An exact repeat is needed of the lines from the one with "Viewport: 1568px width, 758px" through the last line of the data below. Please omit the pictures.

------------------------------

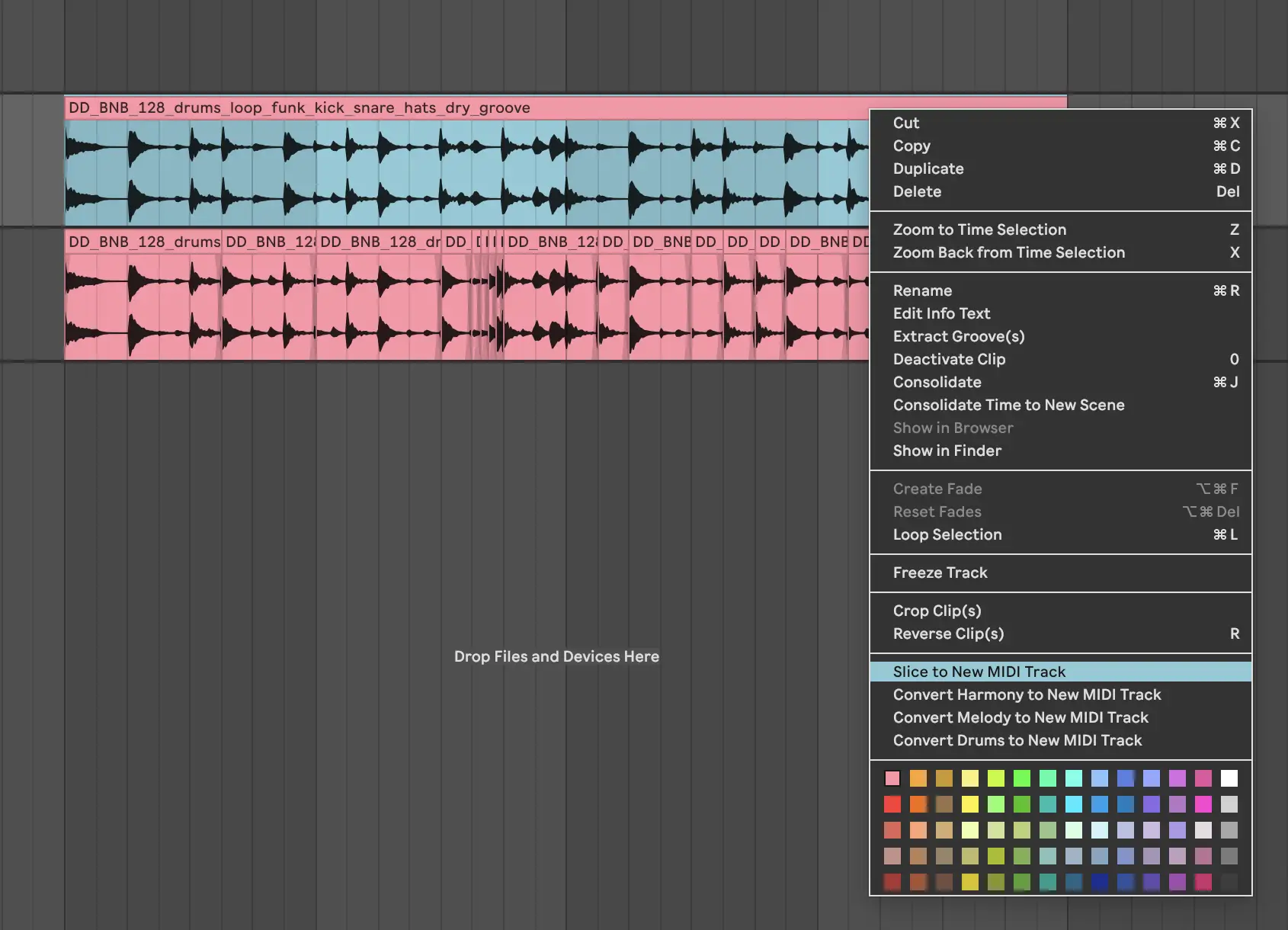Click Consolidate Time to New Scene
Image resolution: width=1288 pixels, height=930 pixels.
[x=1008, y=405]
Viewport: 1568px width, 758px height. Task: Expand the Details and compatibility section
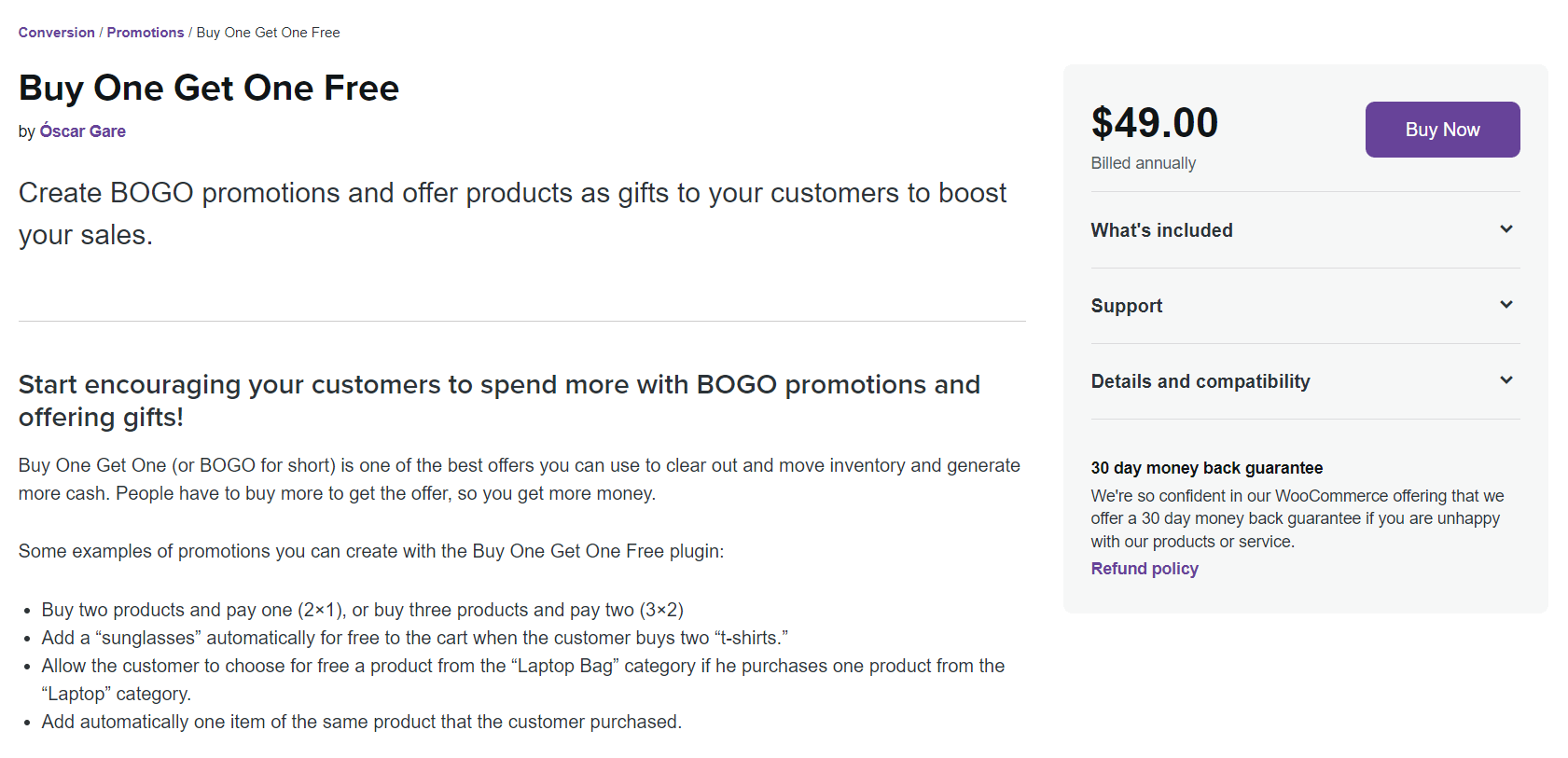(x=1200, y=380)
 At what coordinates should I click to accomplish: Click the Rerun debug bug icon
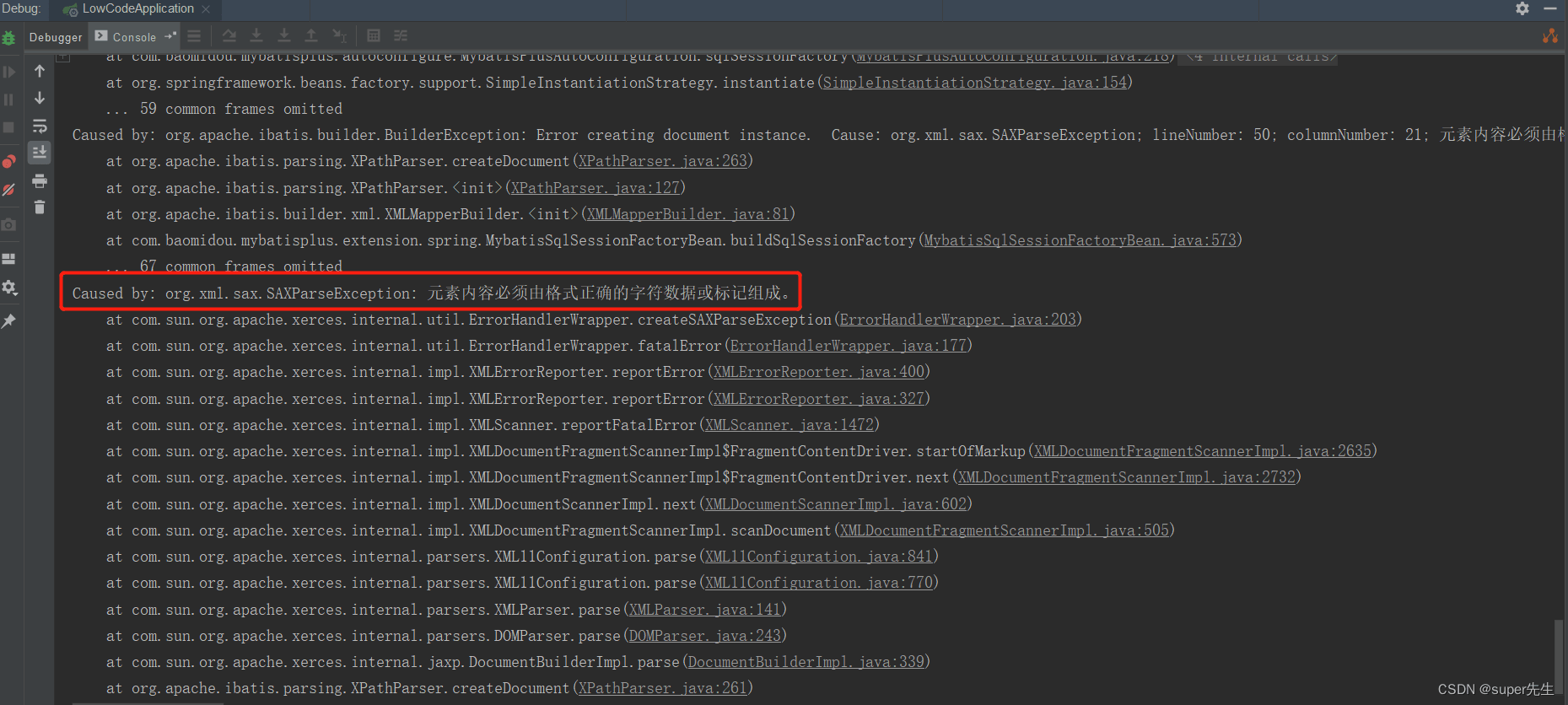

------------------------------

§ **Output for this exercise**
Viewport: 1568px width, 758px height. Task: Expand the Details and compatibility section
(x=1200, y=380)
 At what coordinates should I click to accomplish: Click the Rerun debug bug icon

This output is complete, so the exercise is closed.